Disability insurance policy terminology

  • My long-term disability insurance policy mentions an “elimination period” (or “waiting period”). What does that mean?

    The elimination period (also known as the waiting period) is the amount of time you have to wait from the first day you get ill or injured to when you start receiving benefits. Disability policies can carry elimination periods of 30, 60, 90, 180 or 365 days. Generally, the longer the elimination period, the lower your premiums will be. But keep in mind a few important things:

    • Most policies are designed to be most cost-effective with at least a 90-day waiting period.
    • Individual LTD policies usually pay at the end of each month – so if you have a 90-day elimination period, you will not receive your first claim check until the 120th day.
    • You should look at your financial situation to determine how long you can be without an income to decide what elimination period is best for you.
  • My long-term disability insurance policy mentions a “benefit period.” What does that mean?

    It’s the length of time for which you’re eligible to receive monthly benefits while you have an illness or injury that keeps you out of work. Policies commonly pay for 2, 5 or 10 years or even to retirement age. The longer the benefit period, the higher the cost will be. A 5-year benefit period would cover the average duration of long-term disabilities across age groups. But depending on your age and health, a policy that covers you to age 65 (i.e., pays for a permanent disability) and gives you extra peace of mind might not cost that much more.

  • What is a future increase option?

    This is an optional rider that protects your future earnings. When you buy a disability policy, it is for a defined benefit amount that does not grow over time. The rider locks in your insurability, which means you can increase the benefit amount in line with your rising income regardless of any changes in your health status.

  • What is a residual disability benefit?

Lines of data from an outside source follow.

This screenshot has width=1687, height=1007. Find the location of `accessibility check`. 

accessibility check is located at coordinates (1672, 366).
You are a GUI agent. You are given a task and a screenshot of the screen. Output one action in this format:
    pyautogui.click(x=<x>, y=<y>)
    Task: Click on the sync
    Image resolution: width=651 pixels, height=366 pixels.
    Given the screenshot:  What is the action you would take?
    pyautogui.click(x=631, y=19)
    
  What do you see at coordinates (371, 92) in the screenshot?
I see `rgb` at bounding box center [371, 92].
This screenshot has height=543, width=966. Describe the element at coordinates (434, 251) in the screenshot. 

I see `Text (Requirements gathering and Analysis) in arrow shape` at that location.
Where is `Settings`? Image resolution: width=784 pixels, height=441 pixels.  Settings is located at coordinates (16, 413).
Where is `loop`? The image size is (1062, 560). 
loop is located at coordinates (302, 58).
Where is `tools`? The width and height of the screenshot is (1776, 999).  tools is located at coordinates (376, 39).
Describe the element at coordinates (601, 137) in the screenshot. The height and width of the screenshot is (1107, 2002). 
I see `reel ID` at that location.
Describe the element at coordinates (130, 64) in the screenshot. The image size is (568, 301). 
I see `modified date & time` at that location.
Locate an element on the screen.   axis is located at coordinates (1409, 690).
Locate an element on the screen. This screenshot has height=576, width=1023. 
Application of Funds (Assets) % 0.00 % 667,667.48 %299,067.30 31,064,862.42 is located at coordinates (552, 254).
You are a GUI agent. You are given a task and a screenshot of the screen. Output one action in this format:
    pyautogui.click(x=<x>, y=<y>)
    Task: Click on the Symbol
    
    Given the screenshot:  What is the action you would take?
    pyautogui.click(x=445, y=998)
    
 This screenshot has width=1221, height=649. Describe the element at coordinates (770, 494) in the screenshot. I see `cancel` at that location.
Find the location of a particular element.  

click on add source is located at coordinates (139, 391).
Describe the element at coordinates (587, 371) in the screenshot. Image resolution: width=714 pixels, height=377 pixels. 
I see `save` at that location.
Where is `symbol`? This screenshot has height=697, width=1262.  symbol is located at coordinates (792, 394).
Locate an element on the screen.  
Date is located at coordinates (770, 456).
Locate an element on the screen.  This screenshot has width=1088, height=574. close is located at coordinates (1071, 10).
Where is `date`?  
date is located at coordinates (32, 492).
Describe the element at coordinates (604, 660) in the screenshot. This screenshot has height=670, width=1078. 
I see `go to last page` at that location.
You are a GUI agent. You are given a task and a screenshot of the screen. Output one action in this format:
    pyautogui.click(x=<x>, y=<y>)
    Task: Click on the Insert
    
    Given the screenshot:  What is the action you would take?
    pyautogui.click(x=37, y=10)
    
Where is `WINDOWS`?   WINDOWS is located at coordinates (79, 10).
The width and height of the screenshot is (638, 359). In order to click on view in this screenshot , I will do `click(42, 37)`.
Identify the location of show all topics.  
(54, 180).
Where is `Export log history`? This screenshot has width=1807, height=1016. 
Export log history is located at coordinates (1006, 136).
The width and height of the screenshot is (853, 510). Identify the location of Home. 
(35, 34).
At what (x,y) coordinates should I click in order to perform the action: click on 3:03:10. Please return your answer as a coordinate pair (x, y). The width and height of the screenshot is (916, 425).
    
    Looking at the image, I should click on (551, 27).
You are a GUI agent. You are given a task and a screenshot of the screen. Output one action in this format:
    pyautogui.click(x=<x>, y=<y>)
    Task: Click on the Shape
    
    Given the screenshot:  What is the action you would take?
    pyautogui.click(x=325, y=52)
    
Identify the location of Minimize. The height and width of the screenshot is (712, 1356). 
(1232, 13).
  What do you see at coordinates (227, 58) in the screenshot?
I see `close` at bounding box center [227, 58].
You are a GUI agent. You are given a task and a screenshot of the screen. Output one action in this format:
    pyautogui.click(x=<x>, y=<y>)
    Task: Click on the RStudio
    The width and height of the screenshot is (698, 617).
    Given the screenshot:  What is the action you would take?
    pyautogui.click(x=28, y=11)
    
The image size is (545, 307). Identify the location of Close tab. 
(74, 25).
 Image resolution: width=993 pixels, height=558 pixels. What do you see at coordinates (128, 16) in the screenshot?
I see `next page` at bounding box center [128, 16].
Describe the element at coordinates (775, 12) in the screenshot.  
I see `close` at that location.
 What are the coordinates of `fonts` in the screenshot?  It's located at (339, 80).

    A comprehensive policy will pay for total disability as well as partial disability. To achieve this, you should make sure your policy has a residual disability benefits provision (also known as partial disability), which pays you partial benefits if your illness or injury has reduced your income but you're still able to work. For example, if you're only able to work 50% part-time due to your condition, a residual benefit will make up for the income loss by paying out 50% of your regular monthly benefit.

  • What is a cost of living adjustment (COLA) rider?

    Some long-term disability policies allow you to buy a cost-of-living-adjustment (COLA) to add to your basic coverage. This feature increases the benefit by a certain percentage each year. For example, if you become disabled and are unable to work, the COLA will gradually raise your benefits to match expense inflation during your benefit period.